Massachusetts

Parents Claim Charter School Crackdown on Braided Hair Extensions Is Racist

Parents at a Massachusetts charter school are claiming school administrators are subjecting their children to double standards for violating the school's dress code with their hairstyles.

Parents of black and biracial students at Mystic Valley Regional Charter School in Malden say the school administration's crackdown on braided hair extensions, resulting in detentions and suspensions, is racist.

The parents also said black and biracial students were inspected for hair extensions after returning from spring break.

"It's heart-wrenching. These are my girls," Colleen Cook, a Mystic Valley Charter School parent, said, adding, "They asked us to correct their hair and we said there's nothing wrong with their hair and nothing that needs to be corrected."

Her husband Aaron agreed.

"We really have a problem with this section because we feel it absolutely discriminates against black children," he said, hoping school administrators would sit down with parents to talk about the situation.

In a letter sent to student's homes by the school, interim school director Alexander J. Dan refuted the parents' claims, saying in part, "our Uniform Policy does not prohibit braids. Second, the school unequivocally did not 'march' a group of students to the office.'"

Dan wrote futher that the school's policy is against hair extensions, "which are expensive and could serve as a differentiating factor between students from dissimilar socioeconomic backgrounds, is consistent with out desire to create such an educational environment, one that celebrates all that our students have in common and minimizes material differences and distractions. Any suggestion that is based on anything else is simply wrong."
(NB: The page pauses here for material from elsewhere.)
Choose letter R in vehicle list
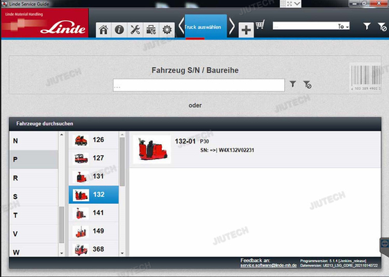Viewport: 389px width, 277px height. tap(34, 178)
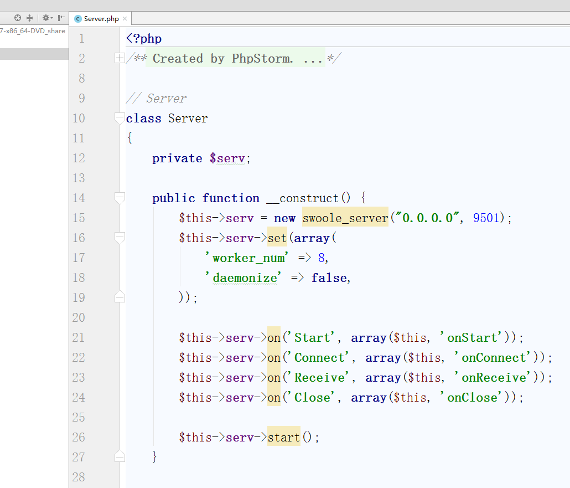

However, other parents told the Globe white children who dye their hair are not subjected to the same disciplinary actions.

"I see white kids with colored hair and you are not supposed to color your hair, and they walk around like it's nothing," parent Annette Namuddu reportedly said.

Colleen Cook, a white woman who adopted her black daughters, said the school's policy is akin to telling her children that "your black hair is not good enough."

"It is my job as a mother to enrich their black culture, their black experience," she said. "We won't stop."